Torno al presente, concentrandomi per non vomitare in auto quando vedo le curve. Fidatevi che fatte a 80 km da un tedesco non sono il massimo. Finalmente mi dice che siamo arrivati. Arrivati?! Nel nulla! Nel buio più totale! A farci luce solo la luna, che vedendo come si metteva, ha deciso di farsi i cavoli suoi dietro l'unica nuvola nel cielo. Lui mi fa uscire dalla macchina, si dirige verso una pianura recintata e mi fa segno di seguirlo. Ora, io non abito a Manhattan, ma essendo uscita in città vi lascio immaginare come mi ero vestita. Gli ricordo che ho i tacchi ma lui, ormai in preda alla follia totale, mi tira dalla mano. Non so se sono più spaventata o arrabbiata e intanto, nel dubbio, comincio a imprecare in albanese. Lo seguo, attenta a non inciampare e cercando di farmi venire un'idea per tirarmi fuori dalla situazione. Sento dei campanellini, non è che, omiodio! Le capre! Lui mi tranquillizza dicendo che le capre sono dolcissime, cosa che non mi risulta ma non oso contraddire il matto. Mi trascina su per una specie di collinetta dalla quale pretende di vedere tutta Bolzano, invece sono solo le luci dell'autostrada ma rimango ancora zitta. Poi si toglie la maglietta, mi ci fa sedere sopra e mi chiede con quella voce che ormai detesto, se può farmi un massaggio!
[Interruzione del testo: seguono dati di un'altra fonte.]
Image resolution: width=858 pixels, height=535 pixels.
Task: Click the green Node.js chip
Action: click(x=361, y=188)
Mi viene simpaticamente in mente l’ingegnere tedesco che mangiò il suo amante un pò di anni fa. Rabbrividisco al pensiero e senza neanche pensarci rispondo "Mi sembra un film del'orrore!" Poi chiudo gli occhi e aspetto la mia fine! Invece lui si alza, si rimette la maglietta, mi prende in braccio, perché giù dalla collinetta al buio e con i tacchi è umanamente impossibile e andiamo via. Durante il ritorno non parliamo più. Mi chiede dove portarmi e gli dico di lasciarmi dove vuole in città perché ora sto per vomitare sul serio.
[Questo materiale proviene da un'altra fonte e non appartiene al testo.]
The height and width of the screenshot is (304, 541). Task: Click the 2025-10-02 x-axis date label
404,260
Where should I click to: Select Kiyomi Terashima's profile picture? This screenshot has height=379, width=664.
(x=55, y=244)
Scendo dalla macchina, faccio due passi. Ricordo che oltre ai primi 2 Passi ho anche seguito il 2° Rimedio della T.A. "Fare uso di alcool", e fiera di quanto sto superando bene la fine del mio amore mi dirigo verso casa. Abbasso gli occhi e orrore, orrore! su un bastardissimo tombino vedo scritto il nomignolo che avevo dato a Mr. Perfetto, giuro che c'era scritto, era la sigla della ditta dei tombini (ovviamente non lo sapevo). Con le mani tremanti tiro fuori il cellulare e di getto gli scrivo che mi manca, che lo penso, che sto male, che mi odio e che lo odio. Aspetto tremante la risposta, e nel frattempo mi viene in mente che c'era una piccola clausola nel 2° Rimedio, e cioè di stare molto attenti a NON cercare mai l'ex sotto l'effetto di alcool.
Merda, cazzomerda, minchiacazzomerda!